Full Report
pyspider is a web crawling framework. It has a standalone and locally hosted website. pyspider has a flag for using authentication and not using authentication. With authentication turned on, it uses Basic Auth - the username and password prompt from the browser. When submitting a cross-domain request with cookies, the cookies are automatically attached to the request. At least, before the creation of the SameSite cookie flag. Additionally, there is a pre-flight request in many cases that would prevent CSRF. This works well for functionality but is scary for cross-site request forgery (CSRF) attacks, otherwise known as the session riding attack. Browsers do not have any CSRF mitigations for Basic HTTP authentication. So, once you log in, all requests made will now include the credentials. If a malicious actor makes the call then it's a major issue for making calls. I'm unsure if the pre-flight request has any bearing here but I'd guess it does. According to the author, it's trivial to pop a shell. The website has a request to execute arbitrary code. So, using a CSRF alongside this is leads to RCE. Sadly, the project is not longer maintained. Finding the security issue led to the project being archived. Regardless, this was completely new information to me on the Basic HTTP Authentication.
Analysis Summary
# Vulnerability: Remote Code Execution via CSRF and Reflected XSS in pyspider
## CVE Details
- **CVE ID:** CVE-2024-39163 (CSRF), CVE-2024-39162 (Reflected XSS)
- **CVSS Score:** Not explicitly listed in the article, but characterized as leading to RCE (Typically **9.8 Critical** or **8.8 High** depending on environment)
- **CWE:** CWE-352 (Cross-Site Request Forgery), CWE-79 (Cross-Site Scripting)
## Affected Systems
- **Products:** pyspider (Web crawling framework)
- **Versions:** All versions up to the point of project archival (September 2024)
- **Configurations:** Systems running the WebUI component, especially those using the `--need-auth` flag which utilizes Basic HTTP Authentication.
## Vulnerability Description
The vulnerability stems from a combination of three factors:
1. **Lack of CSRF Protection:** The Flask-based WebUI does not implement CSRF tokens. While modern browsers use `SameSite` cookie flags, Basic HTTP Authentication (the manual username/password prompt) does not have built-in CSRF mitigations. Once a user authenticates, the browser automatically attaches the Basic Auth header to subsequent requests, including those cross-origin.
2. **Reflected XSS:** The `/update` route is vulnerable to Reflected XSS via the `name` parameter. Although this is a `POST` endpoint, it can be triggered via a CSRF attack.
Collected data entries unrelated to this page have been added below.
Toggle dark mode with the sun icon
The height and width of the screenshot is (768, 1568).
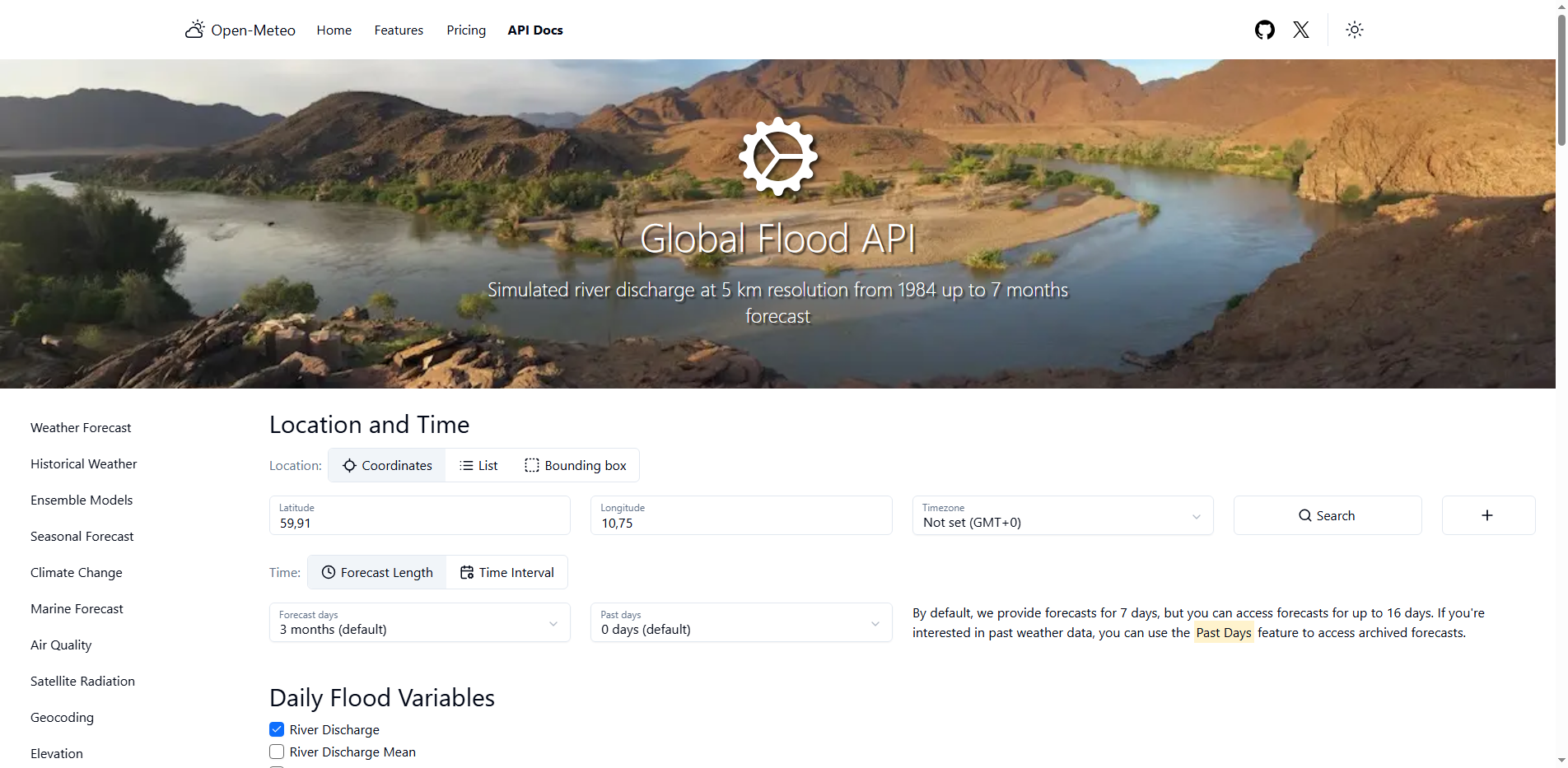pos(1355,30)
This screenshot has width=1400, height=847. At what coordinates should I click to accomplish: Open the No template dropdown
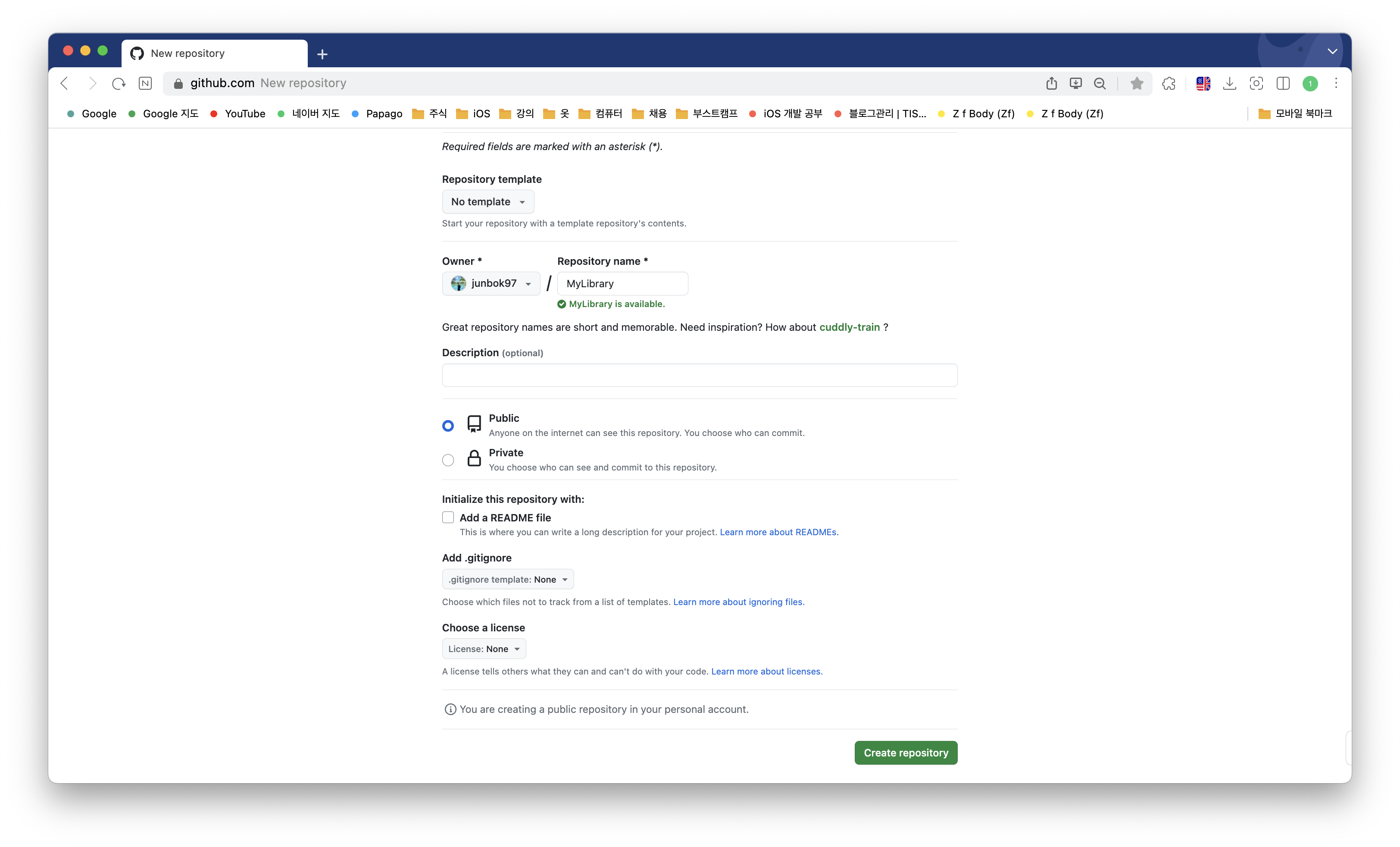(487, 202)
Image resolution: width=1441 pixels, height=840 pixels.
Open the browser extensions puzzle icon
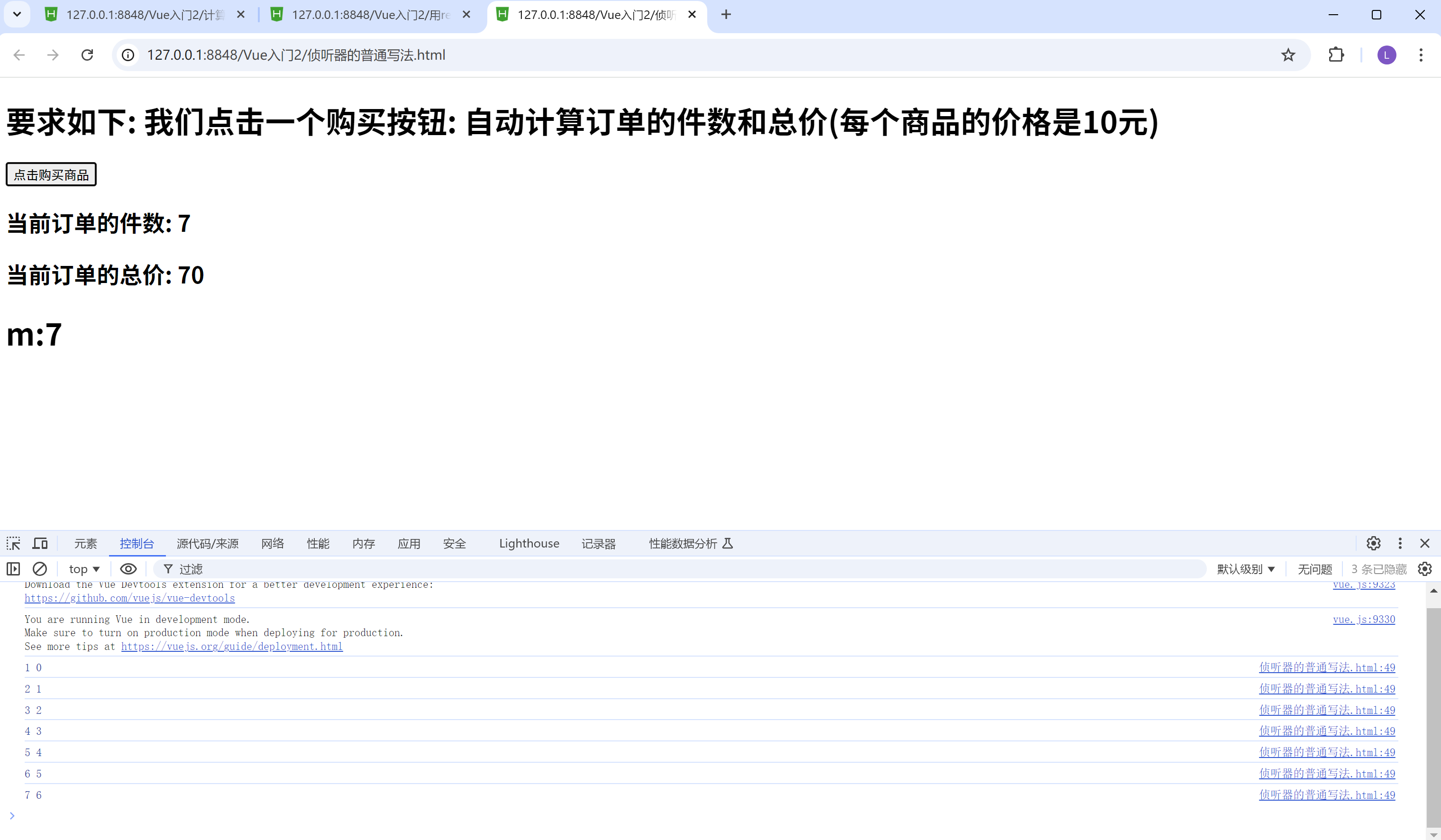pyautogui.click(x=1336, y=55)
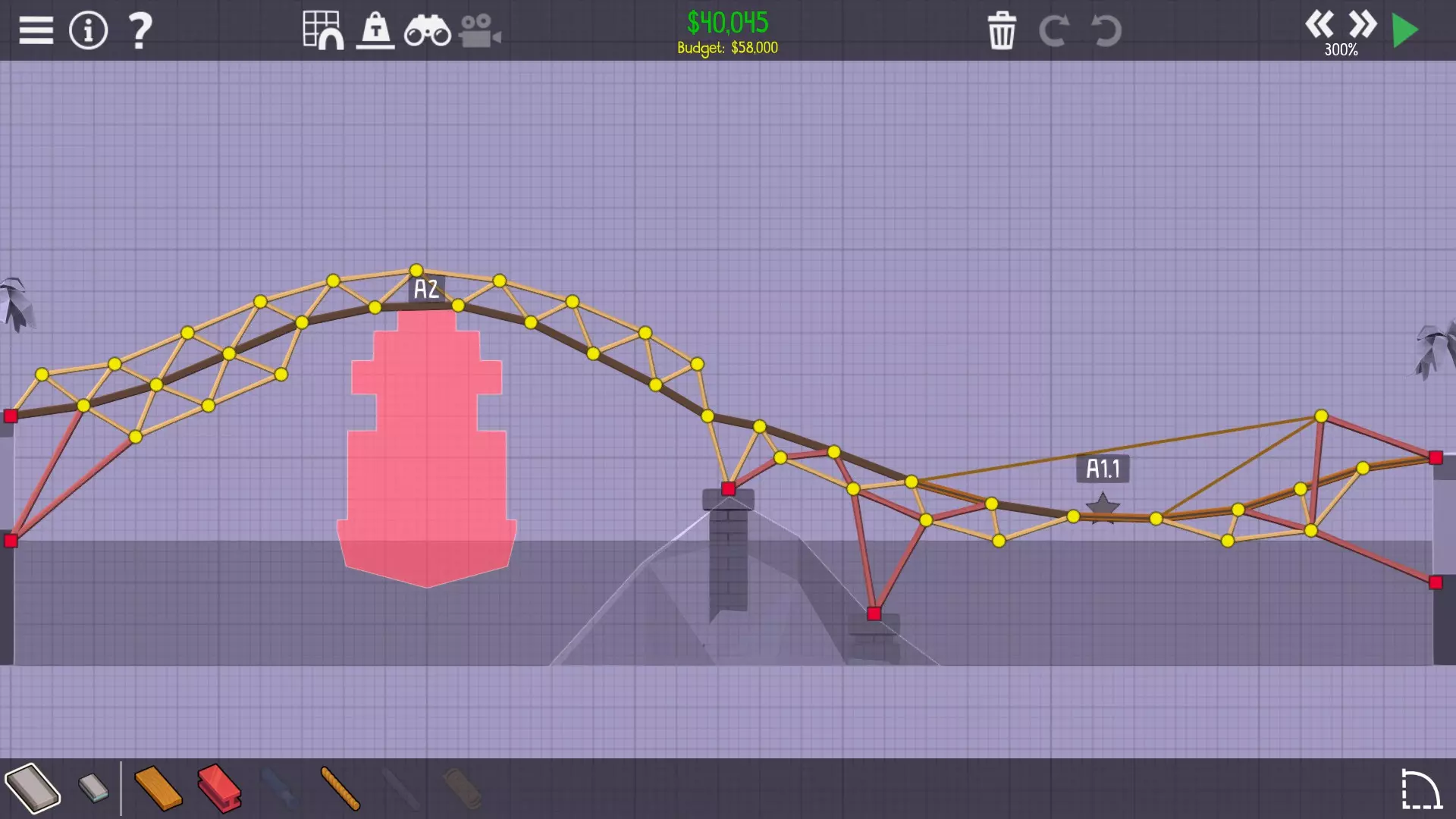Image resolution: width=1456 pixels, height=819 pixels.
Task: Select the large eraser tool
Action: (33, 789)
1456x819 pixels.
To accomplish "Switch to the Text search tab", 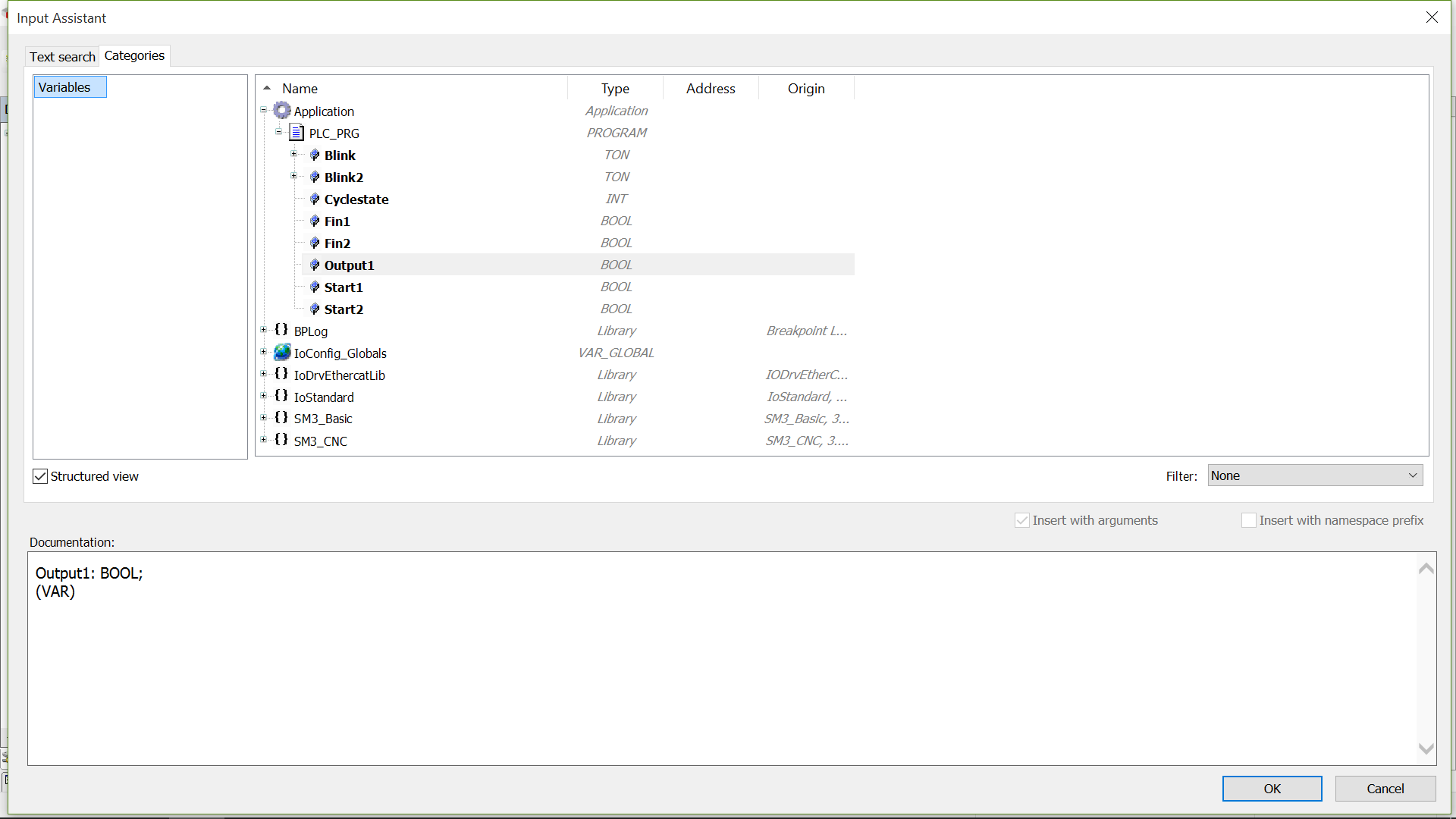I will [62, 57].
3. **Insecure by Design (RCE):** The pyspider code editor allows the execution of arbitrary Python code by design.
An attacker can chain these by using CSRF to trigger the XSS, and then using the XSS to interact with the code editor to execute arbitrary Python commands on the host server.
## Exploitation
- **Status:** PoC described; high likelihood of exploitation due to project abandonment.
- **Complexity:** Low (Trivial to "pop a shell" once the victim clicks a link).
- **Attack Vector:** Network (Web-based/Social Engineering).
## Impact
- **Confidentiality:** High (Full access to server data and scraper scripts).
- **Integrity:** High (Ability to modify scripts and execute arbitrary code).
- **Availability:** High (Ability to shut down or delete the service).
## Remediation
### Patches
- **None:** There are no official patches available. The maintainer has archived the repository on GitHub and officially ceased maintenance of the project in response to these findings.
### Workarounds
- **Disable the WebUI:** If the framework must be used, disable the WebUI component entirely.
- **Network Isolation:** Ensure the WebUI is only accessible via a trusted VPN or localhost, and not exposed to the open internet.
- **Reverse Proxy:** Use a reverse proxy (like Nginx or Apache) to implement more robust authentication (such as OIDC or SAML) and add security headers (CSP, etc.) that the native application lacks.
## Detection
- **Indicators of Compromise:** Unusual Python processes originating from the pyspider service; unauthorized modifications to web crawling scripts; logs showing unexpected `POST` requests to the `/update` route.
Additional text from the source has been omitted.